Deve-se pontuar, de início, que a relação conflituosa entre colonos e índios estabeleceram muros que prejudicam a população índigena até hoje. Nesse viés, a segregação social evidenciada como característica da sociedade brasileira por Sérgio Buarque de Holanda, no livro “Raízes do Brasil”, se faz presente até os dias de hoje, pela existência de uma hierarquia em que o restante da população está acima do povo índigena, o que resulta no distanciamento dos índios aos seus direitos inalienáveis garantidos pela Constituição.
Consequentemente, vários são os problemas trazidos por essa separação social. Sobre isso, segundo o Ministério da Saúde, a taxa de suícidio entre os índigenas é três vezes maior do que a média do país. Além disso, de acordo com o Censo Escolar, em 2015, apenas 53,5% das escolas indígenas tinham material didático especializado. Logo, é evidente que os maiores prejudicados por esse muro criado são os índios, que acabam tendo pouco acesso aos profissionais de saúde e recursos para o desenvolvimento da educação, tornando-os mais susceptíves aos problemas de saúde e os decorrentes da falta de ensino.

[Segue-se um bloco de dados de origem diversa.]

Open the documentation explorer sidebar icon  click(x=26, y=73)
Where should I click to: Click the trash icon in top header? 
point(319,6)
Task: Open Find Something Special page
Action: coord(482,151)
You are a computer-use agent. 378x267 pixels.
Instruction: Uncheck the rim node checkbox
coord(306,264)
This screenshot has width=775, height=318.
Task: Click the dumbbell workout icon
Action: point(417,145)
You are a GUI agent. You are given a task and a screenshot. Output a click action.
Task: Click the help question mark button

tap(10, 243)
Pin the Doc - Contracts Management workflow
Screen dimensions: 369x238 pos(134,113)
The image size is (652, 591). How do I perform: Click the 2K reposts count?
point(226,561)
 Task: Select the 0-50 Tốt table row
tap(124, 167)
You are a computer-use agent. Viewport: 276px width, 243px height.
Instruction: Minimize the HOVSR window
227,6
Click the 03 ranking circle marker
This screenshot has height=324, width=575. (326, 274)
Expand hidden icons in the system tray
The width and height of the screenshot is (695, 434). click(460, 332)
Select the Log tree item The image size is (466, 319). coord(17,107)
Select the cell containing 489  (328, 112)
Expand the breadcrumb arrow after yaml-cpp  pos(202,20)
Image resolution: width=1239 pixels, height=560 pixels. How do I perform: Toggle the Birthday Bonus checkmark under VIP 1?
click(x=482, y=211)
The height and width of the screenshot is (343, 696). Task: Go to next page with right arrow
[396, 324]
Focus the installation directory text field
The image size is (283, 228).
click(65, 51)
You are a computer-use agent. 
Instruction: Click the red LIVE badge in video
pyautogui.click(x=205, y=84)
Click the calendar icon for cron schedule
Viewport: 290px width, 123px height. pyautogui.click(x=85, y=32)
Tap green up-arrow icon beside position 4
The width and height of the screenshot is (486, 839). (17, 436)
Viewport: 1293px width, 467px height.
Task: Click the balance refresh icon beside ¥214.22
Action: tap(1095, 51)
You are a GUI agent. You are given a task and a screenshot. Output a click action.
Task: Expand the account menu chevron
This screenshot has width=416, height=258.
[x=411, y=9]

Portanto, conclui-se que a negligente situação dos índios no Brasil contemporâneo precisa ser resolvida. Sendo assim, cabe às instituições de ensino, por meio de abordagens claras e realistas sobre a população índigena, promover a ruptura da segregação social existente, com o intuito de aproximar os índios do restante da sociedade. Ademais, é necessário que o Estado, por meio da criação de políticas públicas, garanta o acesso dos índios aos seus direitos essenciais, como saúde e educação, de forma satisfatória, a fim de assegurar a saúde e o desenvolvimento do povo índigena. Assim, espera-se que o Brasil atinja uma lógica de inclusão e rompa com a de descriminação.